This is the page that links to odd thoughts I've had about faith. It's liable to quick changes and odd turns of thought and weird linkages that don't really always hang together.
December 13, 1998
Dearest God, who sends your rain in quiet, constant whisper, always a reminder of your love and your ability to give life to the growing, living creation all around us. Please give us your presence, be here with us as constant and as refreshing as the waters we need to survive. Your voice can be as persistent, ever present, and quiet as the sound of rain on the roof, and like the sound of the rain, we hear your voice only when we quiet and listened for it. Be close to us in this time of worship, and stay with us throughout the noisy, busy week before us, and may we always be aware of how necessary you are in our lives.

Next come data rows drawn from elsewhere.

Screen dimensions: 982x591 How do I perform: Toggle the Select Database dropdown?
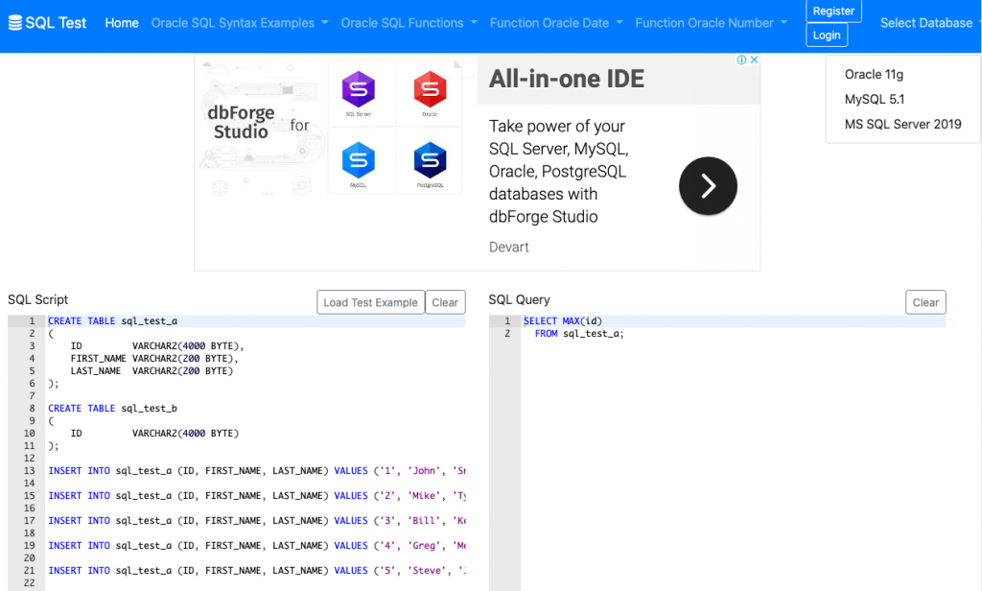(929, 23)
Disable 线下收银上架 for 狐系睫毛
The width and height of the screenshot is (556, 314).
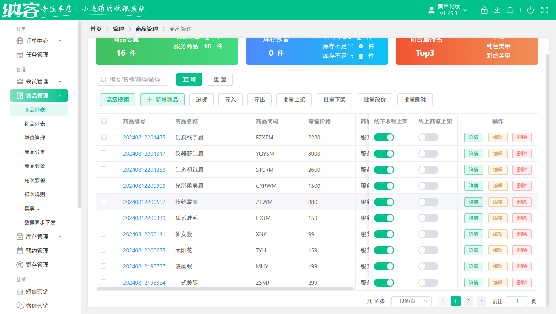384,218
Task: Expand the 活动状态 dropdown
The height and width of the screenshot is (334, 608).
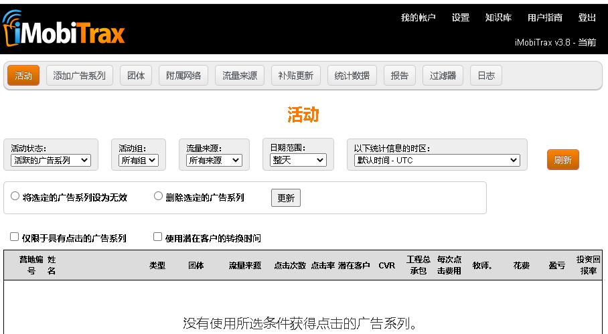Action: point(51,161)
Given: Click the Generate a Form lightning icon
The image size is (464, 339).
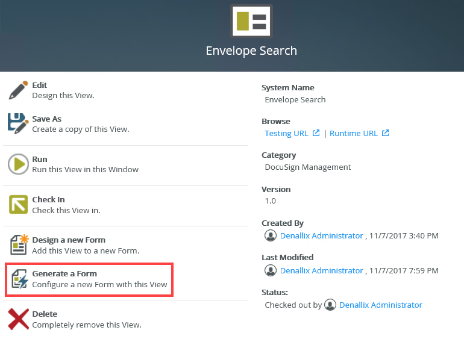Looking at the screenshot, I should [19, 279].
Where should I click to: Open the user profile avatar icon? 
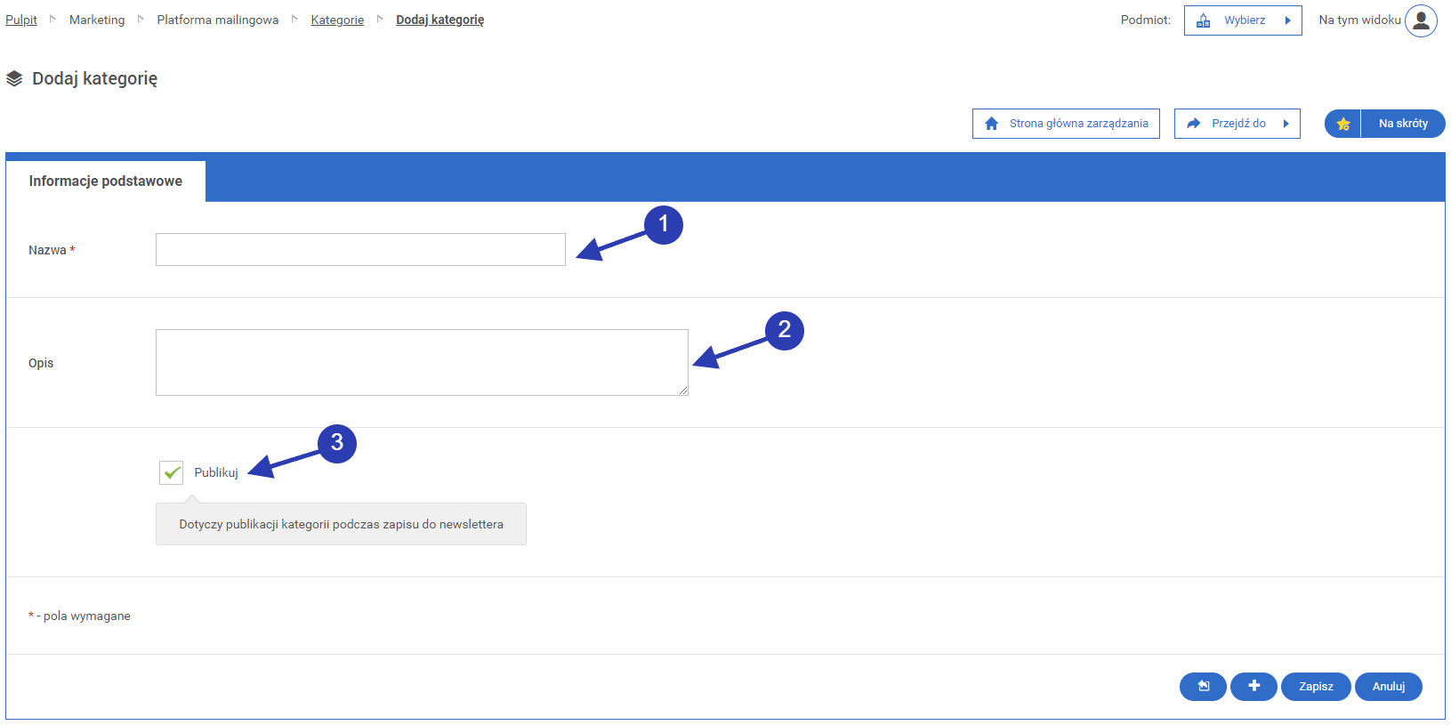click(1421, 20)
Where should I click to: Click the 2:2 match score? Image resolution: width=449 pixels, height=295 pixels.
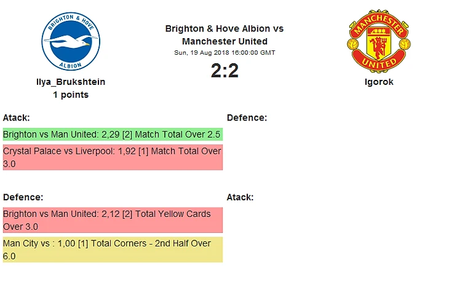coord(225,71)
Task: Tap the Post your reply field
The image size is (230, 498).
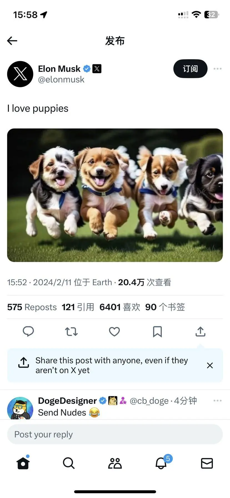Action: tap(115, 434)
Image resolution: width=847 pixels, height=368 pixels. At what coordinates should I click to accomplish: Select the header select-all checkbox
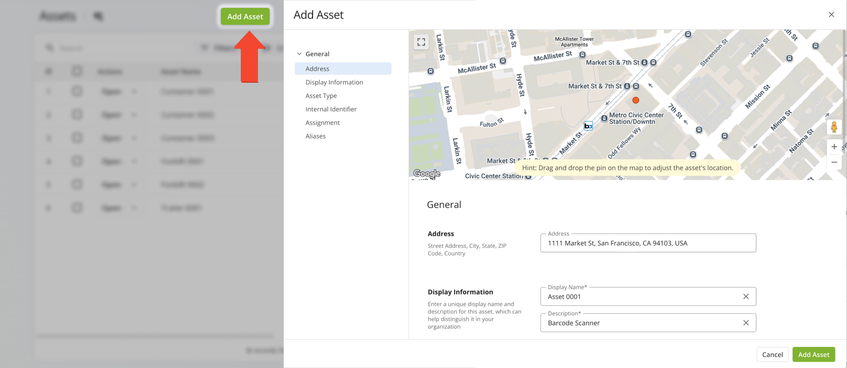[77, 71]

I've lived about half of my life in deserts. Physical deserts such as San Diego and L.A.. Just last weekend we were in the midst of the deserts in New Mexico, Albuquerque, Soccoro, and Red Rock National Park in Gallup. I was reminded of how harsh deserts can seem. The land itself looks harsh, terrible, all bare, jagged rock, cracked dusty dirt, and crackling dead vegetation or flat, dusty green plants with stickers, spikes, or spines. On the surface it looks as if nothing could survive or even would want to live there. In the day it's so hot and dry you can feel the moisture sucked from your skin, breath, and body. At night, with no cloud cover or groundwater to hold the warmth to the land, all the warmth radiates to the clear darkness of the night and cold grows bone deep.
A few times a year, there, it rains. Not the constant soft mists that fall here, but a sheeting of water so thick it's hard to see through the windows it hits. Flash floods race through gullys, canyons and concrete channels fill overflowing with a leaping torrent, running to the sea across black top and drainage systems and it seems gone before you know it.
But in the wild desert everything takes the short existence of water and goes crazy. Brown hillsides riot into color, purples, yellows, greens, and brilliant fuchsias spill from cacti blossoms and fast grasses. Life floods in after the quick flood of water. So I always equated water with care, life, and love. The only things that lived there were the things we gave water and care to. With all the sunshine in the region, Mom could grow anything, orchids, tomatoes in winter, sugar snap peas, traditional Asian fruits, pomegranates, persimmons, kumquats, and all kinds of herbs so long as she gave them the water that they needed. Like love, the water nourished, helped all thing not only live but grow and flower and fruit into something even more marvelous than before.
Which is why I've always felt that it was appropriate that the rainy season, the growing season in the desert, was the time of advent. The juxtaposition of the rioting joy of life along with the joy of the coming of the Christ child was a right and proper thing. The world outside put on as festive and colorful a garb as the human celebrants. Here, with the constant gray skies and abundance of water, the contrast is not so keen; but the promise of life is kept all around us, always, from the forest covered mountains to the abundant rivers. In some ways, I've felt, here, in Eastgate, that I've been through a deadly desert kind of time, and I have a need for the renewal of Advent, the promise of a love that will bring life rather than destruction, listening rather than anger, and hope rather than cynacism. May the love and the light we show this Advent be as nourishing, constructive and life-giving as the rains on the desert. Amen.